Norme sulla parità tra uomini e donne nell'accesso alle cariche elettive nei consigli regionali

03 Feb 2016

Norme sulla parità tra uomini e donne nell'accesso alle cariche elettive nei consigli regionali: un passo avanti verso l'obiettivo del riequilibrio della rappresentanza democratica

Dichiarazione della Consigliera Nazionale di Parità Francesca Bagni Cipriani

 

Il Parlamento ha approvato oggi, in via definitiva, puntualizzazioni di maggiore cogenza sui principi di attuazione di parità tra uomini e donne nell'accesso alle cariche elettive, che le Regioni devono rispettare nella scrittura delle loro leggi elettorali.

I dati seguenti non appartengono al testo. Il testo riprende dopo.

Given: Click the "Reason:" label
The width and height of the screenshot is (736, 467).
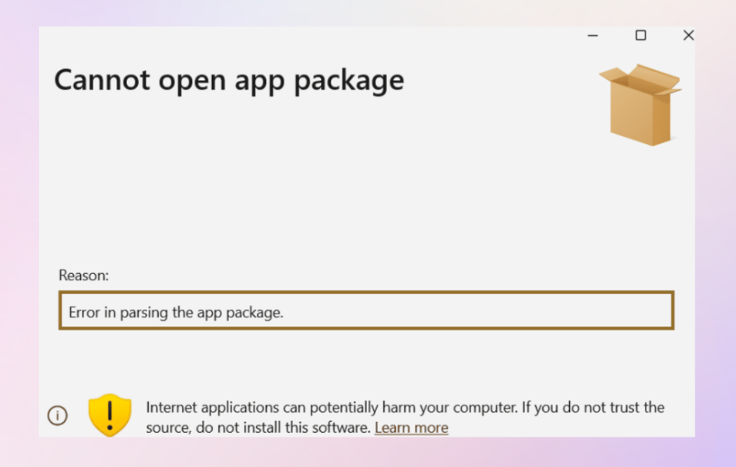Looking at the screenshot, I should pyautogui.click(x=84, y=275).
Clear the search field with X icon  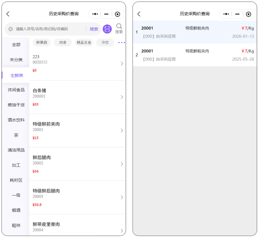[11, 29]
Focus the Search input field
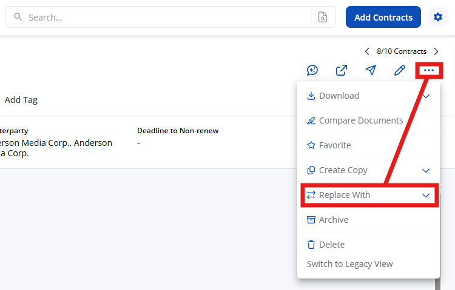 click(x=164, y=18)
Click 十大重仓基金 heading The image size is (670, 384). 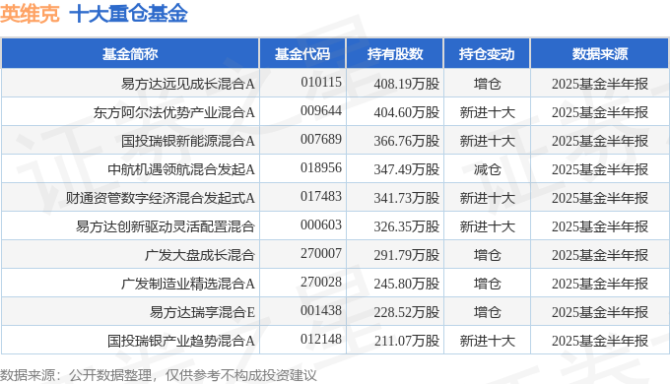[x=129, y=14]
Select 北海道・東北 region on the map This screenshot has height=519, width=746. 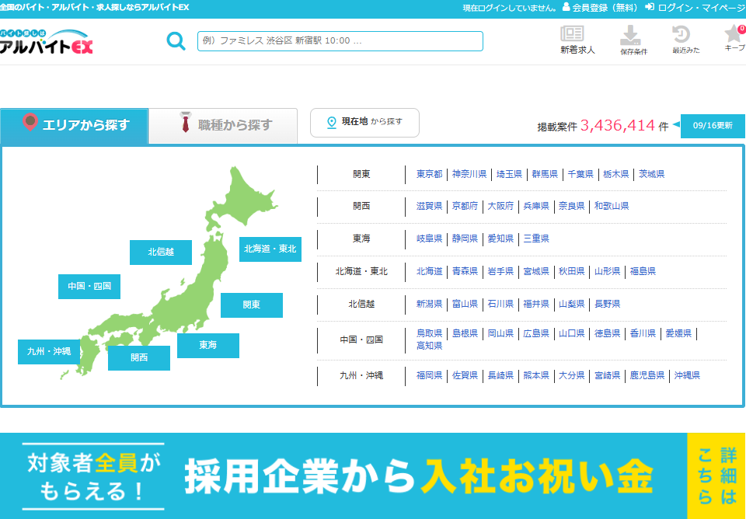(x=270, y=249)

La novità è che la legge entra nel merito di possibili ipotesi e dà concrete indicazioni di misure adottabili:

- il rispetto della percentuale del 40% del sesso sottorappresentato nelle liste elettorali, ma soprattutto la doppia preferenza di genere così come è già stato sperimentato, con un certo successo, nelle elezioni per i consigli comunali;

- nel caso di liste bloccate l'alternanza uomo donna;

- nel caso di collegi uninominali il rispetto del 40% per il sesso sottorappresentato.

Ora tocca alle Regioni recepire la puntualità della nuova norma.